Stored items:
⁂
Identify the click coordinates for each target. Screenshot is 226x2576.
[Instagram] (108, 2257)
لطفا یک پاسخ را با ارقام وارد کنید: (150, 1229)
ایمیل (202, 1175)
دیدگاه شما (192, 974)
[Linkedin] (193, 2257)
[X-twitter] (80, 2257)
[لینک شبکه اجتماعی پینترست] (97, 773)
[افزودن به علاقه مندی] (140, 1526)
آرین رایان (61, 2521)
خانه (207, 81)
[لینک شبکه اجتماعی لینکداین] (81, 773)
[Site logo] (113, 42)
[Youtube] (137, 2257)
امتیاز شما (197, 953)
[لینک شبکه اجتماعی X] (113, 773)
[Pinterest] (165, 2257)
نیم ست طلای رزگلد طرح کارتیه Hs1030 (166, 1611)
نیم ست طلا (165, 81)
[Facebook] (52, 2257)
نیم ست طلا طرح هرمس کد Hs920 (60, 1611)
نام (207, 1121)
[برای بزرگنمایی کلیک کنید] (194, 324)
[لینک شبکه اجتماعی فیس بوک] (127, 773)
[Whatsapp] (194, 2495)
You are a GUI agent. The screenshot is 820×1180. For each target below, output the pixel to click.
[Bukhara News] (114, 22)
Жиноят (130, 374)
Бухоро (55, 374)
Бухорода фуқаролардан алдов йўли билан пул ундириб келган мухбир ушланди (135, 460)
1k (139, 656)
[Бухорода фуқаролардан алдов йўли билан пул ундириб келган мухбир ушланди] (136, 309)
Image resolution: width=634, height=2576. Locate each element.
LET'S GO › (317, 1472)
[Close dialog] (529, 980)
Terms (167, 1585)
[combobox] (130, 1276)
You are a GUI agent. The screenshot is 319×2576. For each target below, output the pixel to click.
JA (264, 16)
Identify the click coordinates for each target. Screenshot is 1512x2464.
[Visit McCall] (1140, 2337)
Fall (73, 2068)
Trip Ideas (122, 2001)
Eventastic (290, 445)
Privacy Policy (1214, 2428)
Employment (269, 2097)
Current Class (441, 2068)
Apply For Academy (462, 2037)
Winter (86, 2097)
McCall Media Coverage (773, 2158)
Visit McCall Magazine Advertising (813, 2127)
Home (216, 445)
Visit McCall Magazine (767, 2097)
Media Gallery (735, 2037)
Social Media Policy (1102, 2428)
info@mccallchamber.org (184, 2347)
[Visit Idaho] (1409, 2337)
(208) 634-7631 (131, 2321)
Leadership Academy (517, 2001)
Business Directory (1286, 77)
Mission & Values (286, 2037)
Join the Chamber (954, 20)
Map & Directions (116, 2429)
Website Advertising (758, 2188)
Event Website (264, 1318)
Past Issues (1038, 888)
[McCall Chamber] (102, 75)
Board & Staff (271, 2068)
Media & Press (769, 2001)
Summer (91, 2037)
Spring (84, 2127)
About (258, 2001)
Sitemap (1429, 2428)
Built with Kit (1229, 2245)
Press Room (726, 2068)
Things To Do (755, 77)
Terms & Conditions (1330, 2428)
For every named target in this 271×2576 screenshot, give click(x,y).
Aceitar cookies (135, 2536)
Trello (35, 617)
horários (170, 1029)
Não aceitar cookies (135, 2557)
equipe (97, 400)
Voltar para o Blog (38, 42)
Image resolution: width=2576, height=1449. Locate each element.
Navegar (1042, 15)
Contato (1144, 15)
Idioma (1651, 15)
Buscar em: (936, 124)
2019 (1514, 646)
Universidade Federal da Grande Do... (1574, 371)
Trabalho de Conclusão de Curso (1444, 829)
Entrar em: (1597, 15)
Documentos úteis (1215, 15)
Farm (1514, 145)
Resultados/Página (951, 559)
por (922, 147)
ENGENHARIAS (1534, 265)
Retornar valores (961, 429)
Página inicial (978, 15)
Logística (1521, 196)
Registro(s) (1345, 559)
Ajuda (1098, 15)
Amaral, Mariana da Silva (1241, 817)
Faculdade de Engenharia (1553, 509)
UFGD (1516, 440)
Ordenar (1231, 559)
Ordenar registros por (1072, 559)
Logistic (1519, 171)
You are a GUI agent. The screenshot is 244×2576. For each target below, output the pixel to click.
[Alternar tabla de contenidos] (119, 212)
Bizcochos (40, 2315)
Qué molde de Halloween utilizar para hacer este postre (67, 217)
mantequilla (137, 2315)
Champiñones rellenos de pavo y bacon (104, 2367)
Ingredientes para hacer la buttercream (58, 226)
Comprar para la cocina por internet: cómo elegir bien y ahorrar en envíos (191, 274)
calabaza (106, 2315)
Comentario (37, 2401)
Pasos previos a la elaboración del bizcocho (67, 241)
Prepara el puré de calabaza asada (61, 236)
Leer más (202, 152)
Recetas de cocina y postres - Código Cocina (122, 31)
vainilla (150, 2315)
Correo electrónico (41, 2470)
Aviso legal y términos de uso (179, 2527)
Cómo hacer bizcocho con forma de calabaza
⁂
### What the task asks
Would you copy, unchanged, the stretch of the records above that begins at the line containing "Trabalho de Conclusão de Curso (1444, 829)" and ends at the line containing "Correo electrónico (41, 2470)", and only that?

### Exercise solution
Trabalho de Conclusão de Curso (1444, 829)
Entrar em: (1597, 15)
Documentos úteis (1215, 15)
Farm (1514, 145)
Resultados/Página (951, 559)
por (922, 147)
ENGENHARIAS (1534, 265)
Retornar valores (961, 429)
Página inicial (978, 15)
Logística (1521, 196)
Registro(s) (1345, 559)
Ajuda (1098, 15)
Amaral, Mariana da Silva (1241, 817)
Faculdade de Engenharia (1553, 509)
UFGD (1516, 440)
Ordenar (1231, 559)
Ordenar registros por (1072, 559)
Logistic (1519, 171)
You are a GUI agent. The screenshot is 244×2576. For each target below, output the pixel to click.
[Alternar tabla de contenidos] (119, 212)
Bizcochos (40, 2315)
Qué molde de Halloween utilizar para hacer este postre (67, 217)
mantequilla (137, 2315)
Champiñones rellenos de pavo y bacon (104, 2367)
Ingredientes para hacer la buttercream (58, 226)
Comprar para la cocina por internet: cómo elegir bien y ahorrar en envíos (191, 274)
calabaza (106, 2315)
Comentario (37, 2401)
Pasos previos a la elaboración del bizcocho (67, 241)
Prepara el puré de calabaza asada (61, 236)
Leer más (202, 152)
Recetas de cocina y postres - Código Cocina (122, 31)
vainilla (150, 2315)
Correo electrónico (41, 2470)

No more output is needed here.